Precisamos admitir, em maior ou menor grau, que somos todos ignorantes. Mas isto não é algo ruim desde que saibamos lidar com este fato.

Para começo de conversa, não importa o que você faça, em um grau ou outro, você sempre será um ignorante. Ninguém nunca, de maneira alguma, poderá reinvindicar um conhecimento completo de qualquer assunto que seja. Este é o primeiro passo para a sua salvação e sanidade mental.

Em segundo lugar, a partir do momento em que você acha que sabe tudo, realmente não vai conseguir aprender mais nada. Afinal de contas, quem sabe tudo tem uma posição a manter, não pode ter dúvidas e também não pode errar. E quem não erra não aprende.

Alguns acham que sabem tudo, outros fingem. Já que não dá para saber tudo mesmo, nos transformamos em perfeitos farsantes. Muitos de nós, ao tomarmos consciência desta realidade aterradora, nos fazemos de entendidos. Nas conversas, tentamos identificar o momento correto de balançar a cabeça, sinalizando compreensão de assuntos sobre os quais não fazemos a menor idéia. Neste ponto estamos condenados em definitivo, pois quem sabe tudo, ou finge que sabe, não pode nunca fazer perguntas, pois corre o risco de ser desmascarado.

O que fazer então? Para começar, devemos praticar a seletividade. Eu tive um professor de inglês que um dia nos surpreendeu ao nos instruir a nunca ler livros bons. Todos ficamos surpresos com tal afirmação, ao que ele completou: apenas leiam os livros ótimos. Se a quantidade de informação é enorme, certamente nem toda ela é de qualidade. Concentre-se apenas no que for rotulado de excelente.

Mesmo assim ainda sobra muita coisa a ser assimilada. O importante então é ficar consciente de que vale muito mais saber onde a informação se encontra do que saber tudo (o que é impossível). Quando (e se) aparecer a necessidade de se resolver um determinado problema, temos todos os elementos para esclarecê-lo. Este tipo de conhecimento não se resume apenas nos conectores para a informação em si, mas também no conhecimento de pessoas com habilidades possam nos ajudar. Conhecer as pessoas certas é uma habilidade social e profissional de grande valor. Procure conhecer os que estão à sua volta, suas habilidades, seus gostos e principalmente suas necessidades, pois se muitas vezes você irá buscar ajuda, em outras poderá também ajudar, reforçando o vínculo com os que estão ao seu redor.
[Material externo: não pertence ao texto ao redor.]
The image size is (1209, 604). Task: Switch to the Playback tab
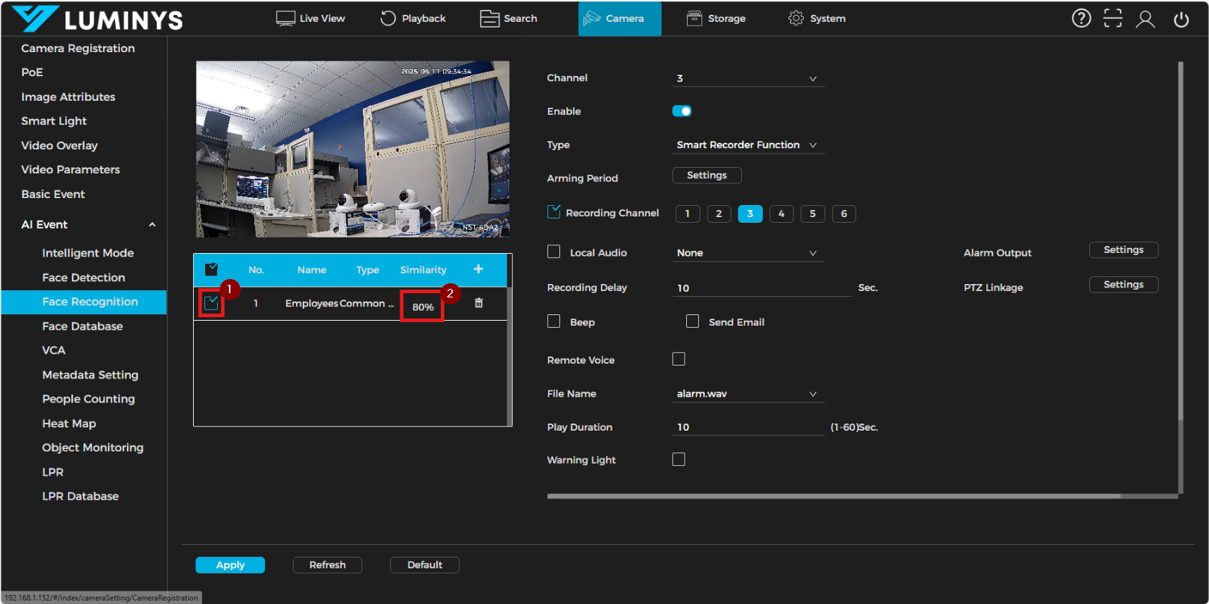point(413,18)
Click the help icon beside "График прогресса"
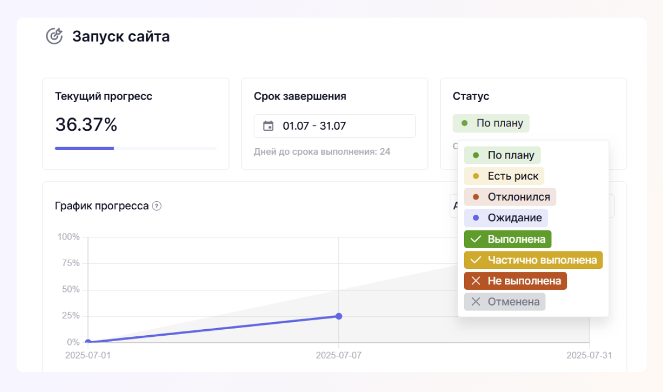This screenshot has height=392, width=663. 157,207
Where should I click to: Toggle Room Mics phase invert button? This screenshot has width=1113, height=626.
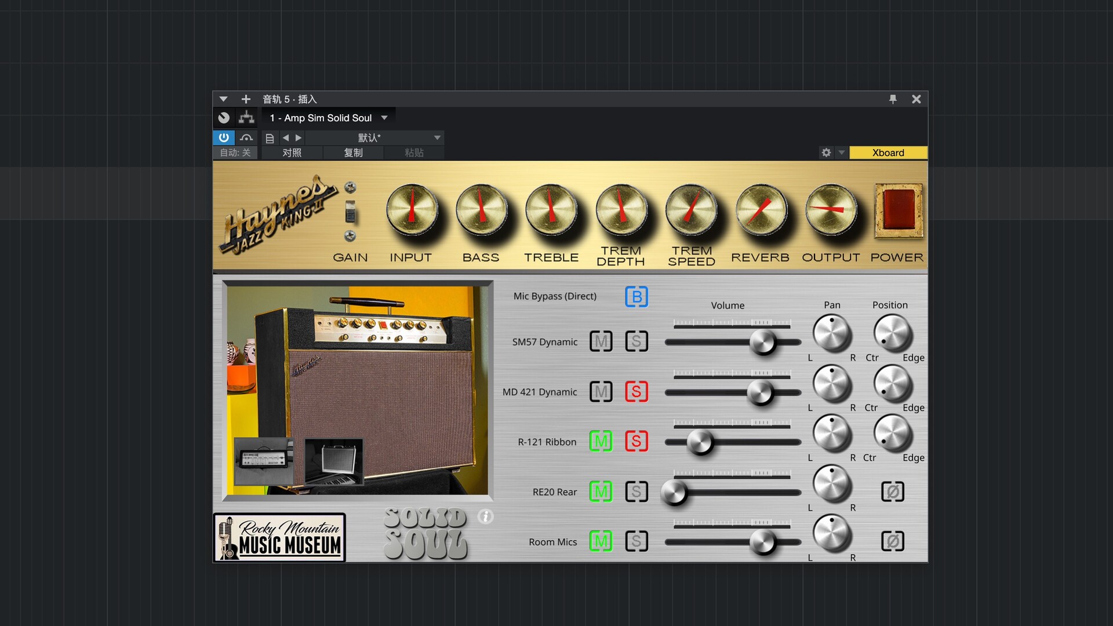tap(892, 541)
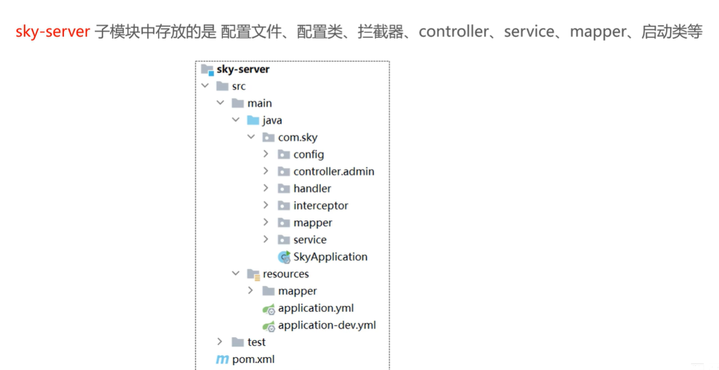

Admita a sua ignorância. Ao contrário do que se pensa, a maioria das pessoas gosta de ajudar quem precisa. Da mesma forma, a queda do arrogante é desejada e incentivada de forma ardente por muitas pessoas. A admissão da ignorância é de muitas formas libertadora, pois nos torna receptivos a novas experiências, a novos contatos, nos ajuda a enxergar o mundo de uma forma melhor e mais rica.

Neste ponto eu gostaria de contar uma história muito interessante, sobre o filósofo inglês Bertrand Russel. Uma vez lhe perguntaram se estava disposto a morrer por seus ideais. A resposta: “Claro que não, afinal de contas, eu posso estar errado”.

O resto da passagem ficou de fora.